Lehner stated: “If the people outside academia knew how professors in Germany invent criteria or engage in intrigues to make Catholic hires impossible, then academic theology would lose even the small remainder of its reputation.”

In an Aug. 3 article at katholisch.de, the social ethicist Bernhard Emunds from the Sankt Georgen Graduate School of Philosophy and Theology, a Jesuit college in Frankfurt, was quoted as saying that theology in German-speaking countries has “an exalted academic reputation and importance worldwide”.

Lehner does not share this assessment: “German theology is no longer what it was 25 years ago. Unlike then, it no longer has a global impact today.”

As evidence for this, Lehner cites the dearth of translations of German-language theological works into English, French, or Spanish. Conversely, global research in Germany garners “astonishingly little attention.” This means that one is largely cut off from international research, according to the academic.

“While you still have to learn German in doctoral programs in the US, I had noticed already 20 years ago in Germany that doctoral students could not read lengthy English texts,” Lehner noted. German theologians would by an large only cite each other.

Germany’s ‘theologian shortage’

According to katholisch.de, there are roughly 200 seminarians in Germany, fewer than ever before.

Among all theology students (of whom there were 18,251 in 2018-19), those choosing the full course in theology are a small proportion (just 2,549 in 2018), according to the report. For the rest, theological training is only part of their teaching degree.

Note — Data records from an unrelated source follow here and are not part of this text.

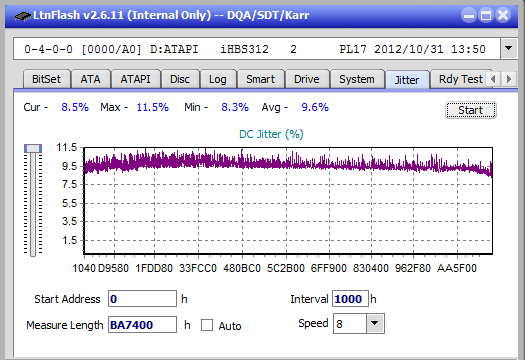Click the Start Address input field
Image resolution: width=525 pixels, height=360 pixels.
tap(142, 299)
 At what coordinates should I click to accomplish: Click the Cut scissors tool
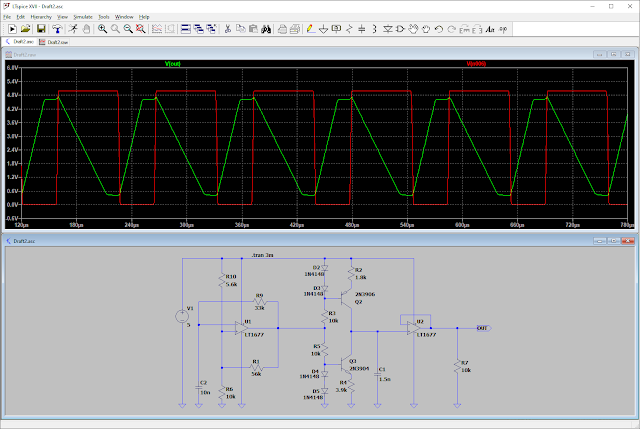[227, 29]
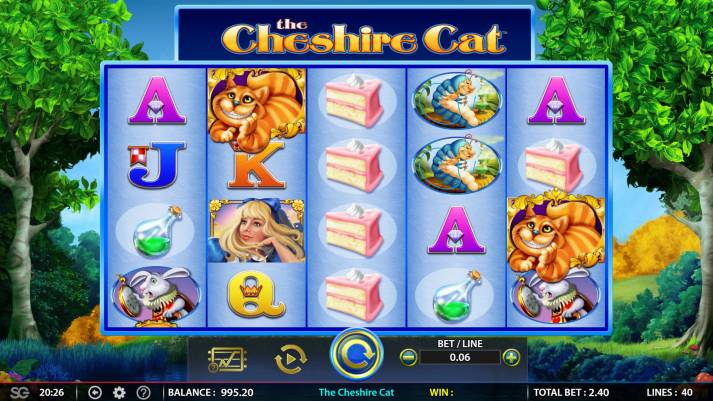Increase bet per line with plus
Screen dimensions: 713x401
(x=511, y=357)
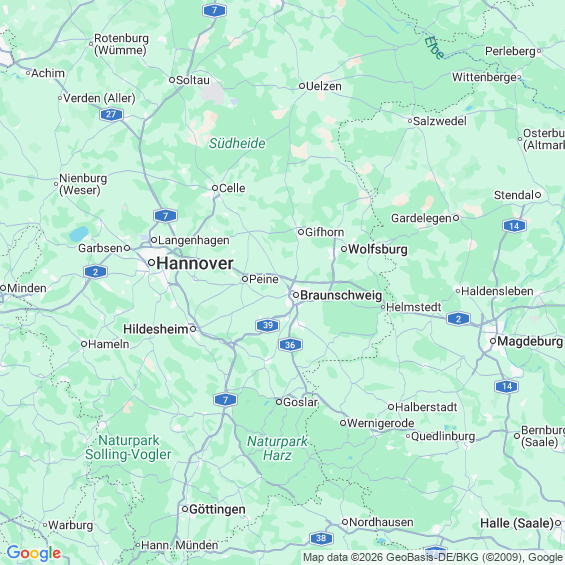Click the A38 highway shield near Nordhausen

tap(321, 538)
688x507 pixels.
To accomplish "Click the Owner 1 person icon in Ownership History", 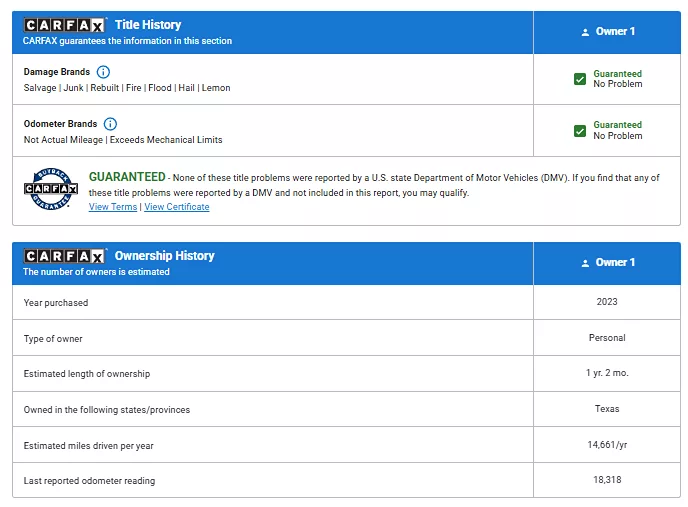I will tap(585, 263).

Regardless of the relatively small number of “full theologians”, there are still many places in Germany where theology is taught. There are a total of 19 Catholic theological faculties and colleges, more than 30 institutes and chairs for Catholic theology, various research institutions, three colleges that offer a degree in “Religious education and Church educational work”, as well as an online theology degree, according to the secretariat of the German bishops’ conference.

However, the scientific “output” remains low. As reported by the German statistical office, only eight people received their second doctorate required for a university professorship in Catholic theology in 2019. “Considering that many smaller departments there – not all – have almost no students but have good financial resources, one would expect groundbreaking research results”, Lehner remarked.

Yet, the number and quality of publications are also at a low level, so that Lehner “seriously” wonders “what my German colleagues do all day”, he remarked.

The theology professor, therefore, called for a reconsideration: “The academic mediocrity of German theology – with some exceptions – and the small number of students cannot justify the outrageous number of theology departments and chairs. Maintaining them is akin to holding on to medieval privileges.”

Benedict XVI, too, has lamented developments in theology.

In his April 2019 essay “The Church and the scandal of sexual abuse”, the emeritus pope, who long worked as a theology professor before his episcopal consecration, wrote: “Indeed, in theology, God is often taken for granted, but concretely one does not deal with Him. The theme of God seems so unreal, so far removed from the things that concern us. And yet everything becomes different if one does not presuppose but present God. Not somehow leaving Him in the background, but recognizing Him as the centre of our thoughts, words and actions.”